AIR FORCE VIEW: Try to sort out the meaningful values from the temporary and fleeting, the essential from the nonessential. You’ll conserve energy and time, and begin to feel more centered.

ARMY VIEW: Stop thinking about your own problems. This is selfish. If your values change, we will inform you. Until then, if someone calls you and questions your priorities, tell them that you are unable to comment on this and give them the number for PAO. It will be taken care of.


AIR FORCE VIEW: Try to take life in moderation. You only have so much energy available. Ascertain what is wanted and needed in your life, then begin to balance work with love, pleasure, and relaxation.

ARMY VIEW: A balanced life is a myth perpetuated by liberal arts schools. Don’t be a fool: the only things that matter are work, branch qualification, and your APFT score.


AIR FORCE VIEW: Don’t skip meals, abuse yourself with rigid diets, disregard your need for sleep, or break the doctor appointments. Take care of yourself nutritionally.

ARMY VIEW: Your body serves your mind, your mind serves the Institution. Drive the body unrelentingly and the mind will follow.


AIR FORCE VIEW: Try to keep superstitious worrying to a minimum – it changes nothing.
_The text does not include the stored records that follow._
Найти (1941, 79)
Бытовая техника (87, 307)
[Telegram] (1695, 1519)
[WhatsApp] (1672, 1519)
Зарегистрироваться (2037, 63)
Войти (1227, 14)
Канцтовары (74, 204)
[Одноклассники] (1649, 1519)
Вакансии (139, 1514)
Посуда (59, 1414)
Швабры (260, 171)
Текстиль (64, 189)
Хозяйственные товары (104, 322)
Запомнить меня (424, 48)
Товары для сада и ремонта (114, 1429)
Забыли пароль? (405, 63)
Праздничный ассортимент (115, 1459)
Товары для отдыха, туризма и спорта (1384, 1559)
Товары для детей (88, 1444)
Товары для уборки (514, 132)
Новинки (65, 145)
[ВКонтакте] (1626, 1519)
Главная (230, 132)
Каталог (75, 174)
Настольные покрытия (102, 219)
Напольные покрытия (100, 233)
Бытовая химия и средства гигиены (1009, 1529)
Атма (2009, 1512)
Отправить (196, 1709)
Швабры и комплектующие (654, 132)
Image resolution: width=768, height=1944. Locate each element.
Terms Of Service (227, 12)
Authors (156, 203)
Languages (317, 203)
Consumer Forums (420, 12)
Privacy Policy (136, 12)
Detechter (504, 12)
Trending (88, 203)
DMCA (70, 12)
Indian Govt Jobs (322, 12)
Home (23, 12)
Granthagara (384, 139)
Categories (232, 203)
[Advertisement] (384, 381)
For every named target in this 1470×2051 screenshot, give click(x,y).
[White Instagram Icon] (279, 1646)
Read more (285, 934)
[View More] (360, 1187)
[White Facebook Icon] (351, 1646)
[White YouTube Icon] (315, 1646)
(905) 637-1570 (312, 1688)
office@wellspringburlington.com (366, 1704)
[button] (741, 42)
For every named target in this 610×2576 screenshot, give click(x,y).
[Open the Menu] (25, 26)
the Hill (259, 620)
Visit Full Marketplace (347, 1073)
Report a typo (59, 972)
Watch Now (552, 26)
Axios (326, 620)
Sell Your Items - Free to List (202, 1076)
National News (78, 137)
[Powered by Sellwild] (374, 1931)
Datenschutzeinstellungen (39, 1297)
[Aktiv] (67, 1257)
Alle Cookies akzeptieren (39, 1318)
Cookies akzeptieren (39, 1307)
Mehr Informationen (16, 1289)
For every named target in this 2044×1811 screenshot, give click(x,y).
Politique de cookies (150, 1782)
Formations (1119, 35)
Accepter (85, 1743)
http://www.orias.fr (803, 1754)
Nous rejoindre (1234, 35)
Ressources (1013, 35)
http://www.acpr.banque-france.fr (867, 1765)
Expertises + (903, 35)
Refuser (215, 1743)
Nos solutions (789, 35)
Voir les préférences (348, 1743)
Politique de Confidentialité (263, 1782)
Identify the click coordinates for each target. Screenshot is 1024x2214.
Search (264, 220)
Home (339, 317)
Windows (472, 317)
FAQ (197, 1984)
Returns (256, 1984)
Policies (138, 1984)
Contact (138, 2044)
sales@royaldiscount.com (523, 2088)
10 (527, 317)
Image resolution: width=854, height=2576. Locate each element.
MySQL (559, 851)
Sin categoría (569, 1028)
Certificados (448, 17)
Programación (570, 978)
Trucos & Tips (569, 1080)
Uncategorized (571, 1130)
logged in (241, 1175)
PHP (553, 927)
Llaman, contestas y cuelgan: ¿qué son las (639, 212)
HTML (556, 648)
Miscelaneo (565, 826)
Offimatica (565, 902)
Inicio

You’ll have a better grip on your situation if you spend less time worrying and more time taking care of your real needs. If necessary, listen to more Barry Manilow!

ARMY VIEW: If you’re not worrying about work, you must not be very committed to it. We’ll find someone who is.


AIR FORCE VIEW: Begin to bring joy and happy moments into your life. Very few people suffer burnout when they’re having fun.

ARMY VIEW: Note that “have fun” does not appear on a METL anywhere. If fun were necessary you would be able to find it there.


AIR FORCE VIEW: Encourage free thinking. Talk through potential solutions and consider implementing new approaches to old problems.

ARMY VIEW: Form a salient. Two up and one back. Three-to-one and then you’re done. Declare victory.


AIR FORCE VIEW: Build a successful relationship with your spouse and children. Take the time necessary to grow together and appreciate one another. Succeed as a family.

ARMY VIEW: A truly patriotic spouse and family will support your dedication to hard work at all times. The relative importance of holidays, anniversaries, and the birth of your children is strictly dependent on the unit training schedule. If your spouse cannot cope, try seducing a subordinate who is more likely to be cognizant of the true meaning of your selfless service to the Institution.


AIR FORCE VIEW: Establish a home environment where you can escape from the pressures at work, relax, and seek peace with your inner self.

ARMY VIEW: Establish a home environment that closely resembles field conditions. Army housing was designed with this in mind. You will be able to establish transference to your work duties and get more done in the little time you must spend away from the office. Your family will understand, unless they have already lived on an Air Force Base.


AIR FORCE VIEW: Encourage a sense of community with churches, schools, and local charities. Seek to interleave the community’s support network with the base’s, which will enrich the lives of both airmen and their civilian hosts alike.

ARMY VIEW: Ensure that at least 15 strip bars, 10 liquor stores, 6 pawn shops, and 2 tattoo parlors are accessible within 1 mile of the front gate of any post.